▸ **Problem description**
Find and copy each line of the listing below that has the word "Click" in it.

▸ **Records supplied**
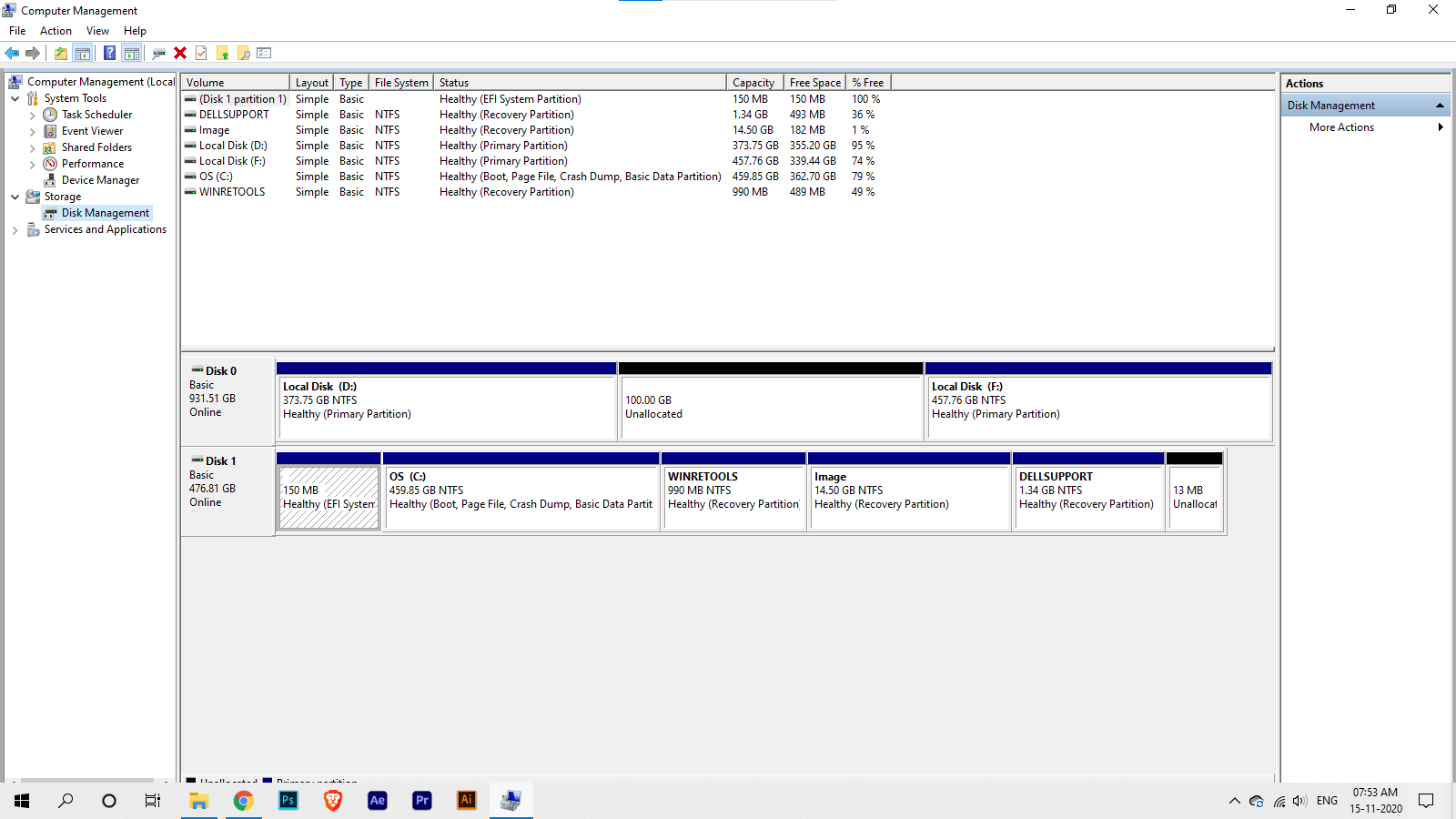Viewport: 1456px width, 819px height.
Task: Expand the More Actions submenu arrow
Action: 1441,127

--

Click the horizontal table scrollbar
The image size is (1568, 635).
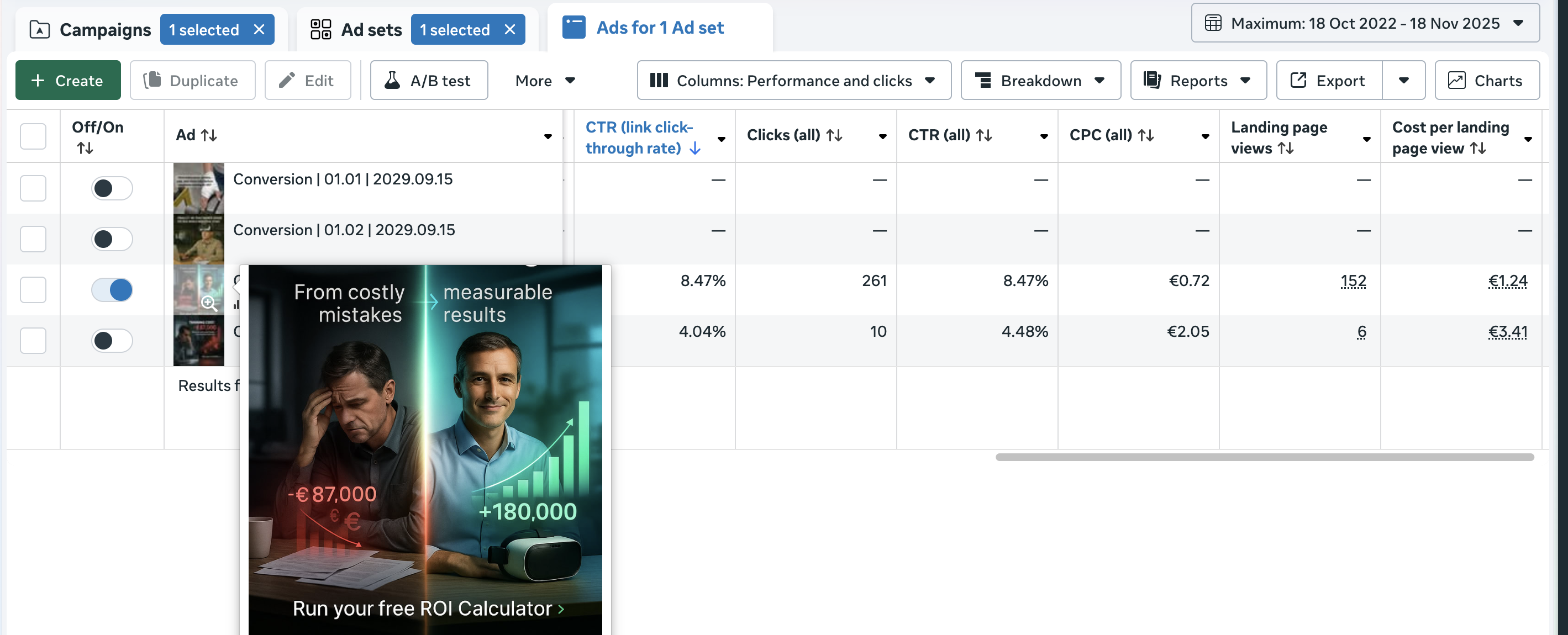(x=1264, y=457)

* * *

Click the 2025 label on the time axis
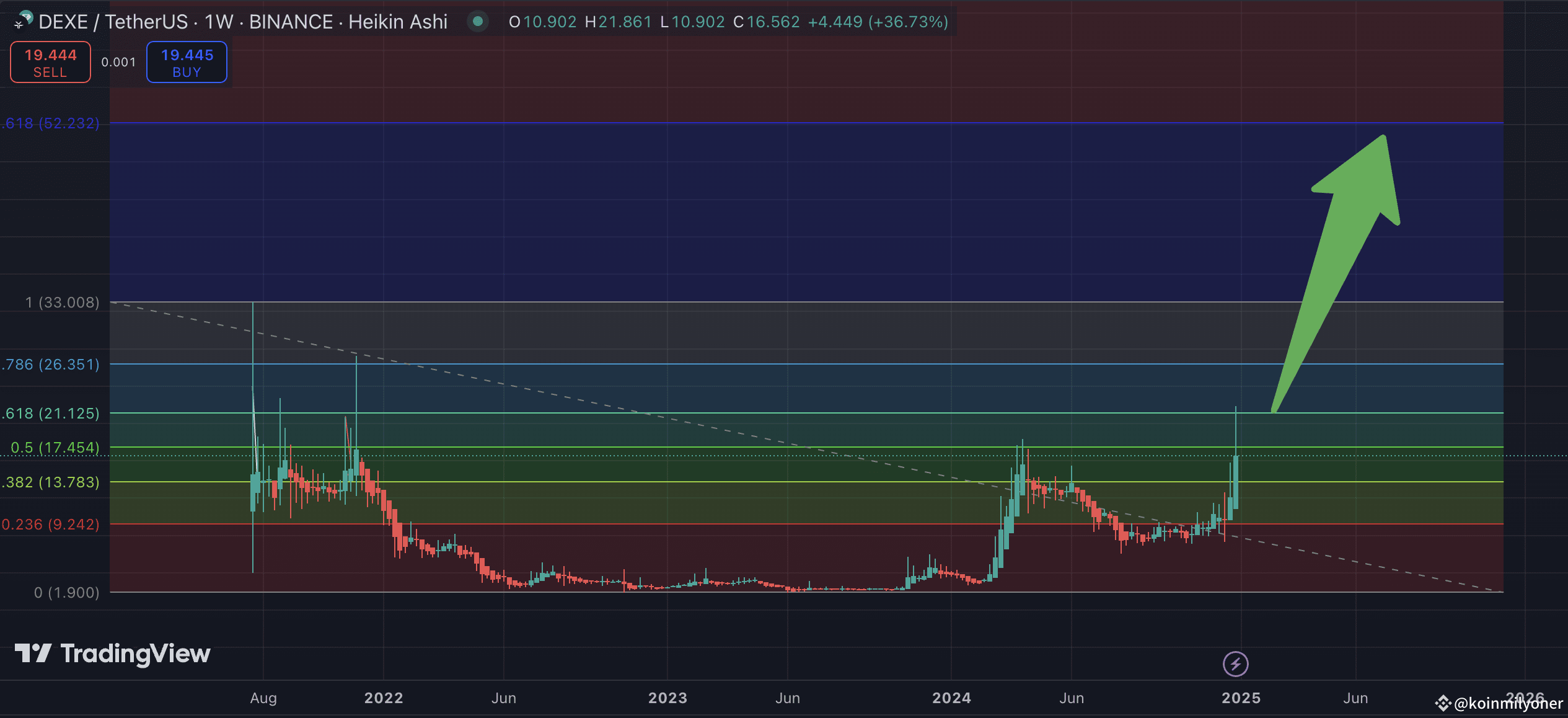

▸ **Exercise response**
Click the horizontal table scrollbar
Click the 2025 label on the time axis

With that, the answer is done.